TJ-BA tem que enviar dados de produtividade de desembargadores para o CNJ
Foto: TJ-BA

O Tribunal de Justiça da Bahia (TJ-BA) terá que enviar dados da produtividade dos desembargadores para o Conselho Nacional de Justiça (CNJ) até o dia 11 de outubro. O CNJ instaurou um pedido de providências contra os desembargadores na inspeção realizada em junho deste ano. Antes da inspeção, o desembargador Edvaldo Rotondano já havia alertado para o problema da geração dos relatórios de forma fidedigna (clique aqui e veja).

 

Na sessão plenária desta quarta-feira (26), a desembargadora Telma Britto sinalizou que os dados gerados para envio ao CNJ, inicialmente, “não vão refletir toda a verdade”, pois tem dados que não constam no sistema. Mas frisa que será importante ter em mãos os dados reais para se traçar um plano de ação para manter os acervos processuais saneados. “Se eu tenho hoje um acervo de 100 processos - hipoteticamente, obvio, porque essa não é a realidade nem semanal, só para facilitar o exemplo -, recebo 20 e julgo 30. Eu vou precisar de dez meses para atualizar meu acervo. O prazo é longo. Temos que correr contra o tempo para que no próximo relatório tenhamos dados satisfatórios”, exemplificou.

 

Rotondano afirma que é uma “situação que nos preocupa”, pois os dados são “discrepantes” com a realidade dos gabinetes. Para fazer o relatório enviado ao CNJ, Rotondano teve que abrir mais de mil decisões manualmente para informar os dados concretos ao órgão corregedor. O desembargador reforçou que é preciso fazer algumas coisas manualmente, como separar as decisões monocráticas, as terminativas e não terminativas. Mas avaliou que a inspeção do CNJ foi ótima para ajudar a melhorar a produtividade dos magistrados.

 

Para levantamento dos dados precisos, o TJ-BA disponibilizou servidores da área técnica de informática para dar suporte aos desembargadores.

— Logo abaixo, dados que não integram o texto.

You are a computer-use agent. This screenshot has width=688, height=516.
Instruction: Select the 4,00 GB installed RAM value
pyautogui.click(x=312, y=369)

Desde que o problema foi visualizado, os desembargadores formaram uma comissão informal para discutir a questão, mas ainda não tem membros da área criminal, pois o PJE ainda não abrange a área.  Telma Britto destacou que, diferente das últimas gestões do CNJ, nesta, na pessoa do ministro Humberto Martins, recém-empossado como corregedor, tem interesse em “melhorar a gestão dos tribunais”. Disse ainda que, assim que o ministro teve conhecimento dos problemas enfrentados, tomou providências para ajudá-los.